Depois da delação premiada dos Batista, Palmério acolheu os correligionários de Saud que foram defenestrados de Brasília pelo governo Temer. A reportagem localizou Juarez Delfino, que estava no Incra, o instituto dedicado à reforma agrária, por indicação de Saud, no campus da Uniube, onde ocupa um cargo de direção, mas ele também se recusou a falar com a Folha.

Em 2004, Palmério deu um belo empurrão na carreira de Saud ao indicá-lo para ser secretário de Desenvolvimento Econômico da Prefeitura de Uberaba na gestão de Anderson Adauto, ex-ministro dos Transportes de Lula. Vaidoso, o lobista chegou a acalentar o sonho de ser prefeito e rompeu com Adauto quando ele se candidatou à reeleição.

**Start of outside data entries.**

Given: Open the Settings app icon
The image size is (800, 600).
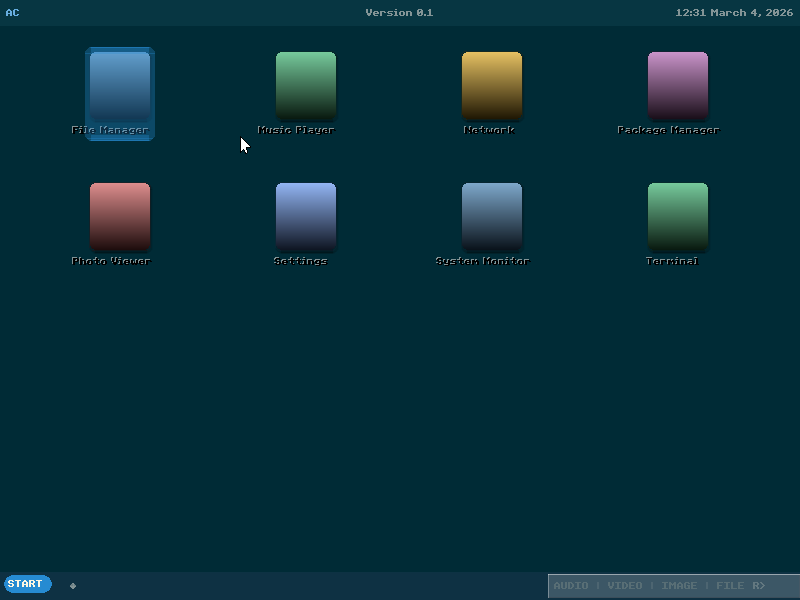Looking at the screenshot, I should click(x=305, y=216).
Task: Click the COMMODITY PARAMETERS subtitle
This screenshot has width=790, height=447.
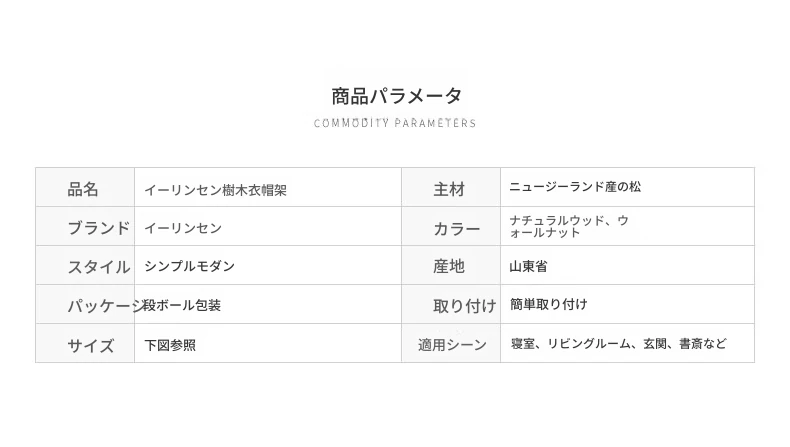Action: coord(395,123)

Em seu tempo na secretaria, Saud conheceu os donos da Ourofino, uma empresa de medicamentos veterinários da região de Ribeirão Preto (SP) que abriu uma fábrica em Uberaba. Teria sido por meio deles que o lobista se aproximou de Wagner Rossi, político ligado ao então vice-presidente Temer.

BRASÍLIA

Saud chegou a Brasília em 2011, quando Rossi se tornou ministro da Agricultura na gestão Dilma. Foi indicado para dirigir o departamento de cooperativismo, mas, em duas semanas, já tinha cargo de confiança e sala ao lado do gabinete do ministro.

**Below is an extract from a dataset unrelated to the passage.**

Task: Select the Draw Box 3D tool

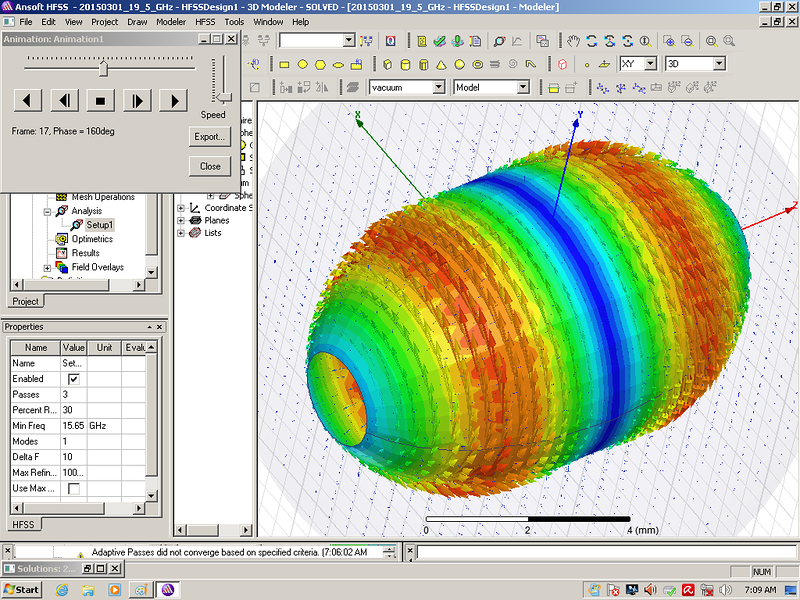Action: pyautogui.click(x=387, y=64)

Quando Rossi foi flagrado utilizando os jatinhos da Ourofino para viagens particulares e perdeu o posto, Saud também foi dispensado. Ele, no entanto, já tinha se aproximado de Joesley, que o convidou para dirigir a área de relações governamentais da JBS e depois da J&F.

Como braço direito de Joesley, o maior doador de campanhas políticas do país, Saud desfrutou o auge do seu prestígio. Responsável por distribuir as propinas, era requisitado por deputados e senadores. Ainda assim, nunca deixou de visitar Uberaba, mesmo depois de se divorciar de Suzana.

O executivo, antes tão popular, agora não tem mais quem o defenda publicamente. A maior parte das pessoas procuradas para esta reportagem se recusou a falar sobre ele. A J&F, que cuida da defesa de Saud, também não quis dar entrevista.